During the initial phase of a project, it is very common for a team to develop an initial story list. From this list of stories, estimates are created and from these estimates, some sort of plan is created. In this plan, delivery dates will be specified, with specific dates for different milestones.

As scope and delivery velocity becomes clearer, this initial plan needs to be revised, milestones need to reviewed, brought forward were necessary or conversations initiated and action taken to address issues that will prevent milestones or delivery dates from being met.

What happens too often in agile projects is the scope and budget are sometimes revised on the completion of an iteration - as further clarity is made about what is feasible, sometimes time is revised as part of this discussion.

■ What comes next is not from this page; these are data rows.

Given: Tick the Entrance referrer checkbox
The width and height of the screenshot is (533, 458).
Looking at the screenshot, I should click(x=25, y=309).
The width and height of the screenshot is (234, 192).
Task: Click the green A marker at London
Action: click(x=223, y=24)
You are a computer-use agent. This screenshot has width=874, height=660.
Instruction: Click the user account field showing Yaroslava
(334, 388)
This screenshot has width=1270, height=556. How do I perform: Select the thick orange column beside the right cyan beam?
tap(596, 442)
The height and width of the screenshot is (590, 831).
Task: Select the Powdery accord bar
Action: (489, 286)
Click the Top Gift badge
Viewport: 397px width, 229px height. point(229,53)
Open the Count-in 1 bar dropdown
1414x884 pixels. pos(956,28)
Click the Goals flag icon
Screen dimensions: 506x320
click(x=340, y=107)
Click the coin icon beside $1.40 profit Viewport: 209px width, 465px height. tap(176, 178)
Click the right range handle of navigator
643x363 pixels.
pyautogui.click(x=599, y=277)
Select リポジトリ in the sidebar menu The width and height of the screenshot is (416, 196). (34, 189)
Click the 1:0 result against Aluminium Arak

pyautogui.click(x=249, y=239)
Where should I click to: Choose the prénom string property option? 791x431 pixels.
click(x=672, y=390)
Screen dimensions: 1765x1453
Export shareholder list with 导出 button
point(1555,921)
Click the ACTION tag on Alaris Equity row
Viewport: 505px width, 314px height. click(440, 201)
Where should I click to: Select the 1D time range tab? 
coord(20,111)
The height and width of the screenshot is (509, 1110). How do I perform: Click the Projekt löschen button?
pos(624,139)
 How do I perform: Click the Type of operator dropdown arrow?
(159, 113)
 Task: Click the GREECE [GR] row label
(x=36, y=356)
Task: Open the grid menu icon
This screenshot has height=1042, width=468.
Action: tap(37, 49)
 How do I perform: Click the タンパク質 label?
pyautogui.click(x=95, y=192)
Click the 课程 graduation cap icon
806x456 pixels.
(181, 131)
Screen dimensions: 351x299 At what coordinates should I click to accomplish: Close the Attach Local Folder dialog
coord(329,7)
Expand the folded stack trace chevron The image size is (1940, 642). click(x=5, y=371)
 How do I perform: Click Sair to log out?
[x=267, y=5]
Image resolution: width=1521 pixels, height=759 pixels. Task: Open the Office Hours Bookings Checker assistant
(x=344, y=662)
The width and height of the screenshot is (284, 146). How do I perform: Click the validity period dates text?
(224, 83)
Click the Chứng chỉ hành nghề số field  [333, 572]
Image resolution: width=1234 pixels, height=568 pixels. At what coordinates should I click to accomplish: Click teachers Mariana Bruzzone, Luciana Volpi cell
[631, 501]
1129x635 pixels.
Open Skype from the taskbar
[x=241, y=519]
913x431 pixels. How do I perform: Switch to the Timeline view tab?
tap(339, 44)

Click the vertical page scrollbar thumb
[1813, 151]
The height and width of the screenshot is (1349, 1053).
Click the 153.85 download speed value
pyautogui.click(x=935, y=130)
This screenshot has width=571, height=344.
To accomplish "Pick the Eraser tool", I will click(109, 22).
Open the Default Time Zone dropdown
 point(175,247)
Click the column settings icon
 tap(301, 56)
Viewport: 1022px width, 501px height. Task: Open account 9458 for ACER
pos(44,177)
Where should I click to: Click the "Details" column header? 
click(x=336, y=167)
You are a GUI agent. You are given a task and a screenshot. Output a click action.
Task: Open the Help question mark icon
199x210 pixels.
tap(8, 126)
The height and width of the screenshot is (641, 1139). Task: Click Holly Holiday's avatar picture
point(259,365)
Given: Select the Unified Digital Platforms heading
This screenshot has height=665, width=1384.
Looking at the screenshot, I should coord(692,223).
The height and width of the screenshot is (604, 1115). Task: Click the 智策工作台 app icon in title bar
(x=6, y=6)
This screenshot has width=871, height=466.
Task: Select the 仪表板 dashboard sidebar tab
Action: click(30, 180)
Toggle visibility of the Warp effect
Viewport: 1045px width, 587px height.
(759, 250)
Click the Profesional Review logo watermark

However, when milestones and delivery dates that were predicted based of initial estimates are kept. Typical side effects are often observed. These include:

  1. When the project is ahead of schedule, the team slacks due to being at a healthy velocity, instead of moving delivery dates forward
  2. When the project is ahead of schedule, the customer is unable to take strategic advantage of the new delivery or milestone dates by adjusting other supporting business departments to take advantage of it
  3. When the project is behind schedule, the team ends up having to stretch as later in the project, scope and cost often become fixed

To avoid the side effects of a Static Agile Plan, critical project deadlines should be reviewed. As a team iterates further into a project, further clarity is made around the teams velocity and certainty about future work, this information needs to be fed back in to the plan and should be used to produce a more accurate plan.

This article was first noted down on the 11th of March, 2014.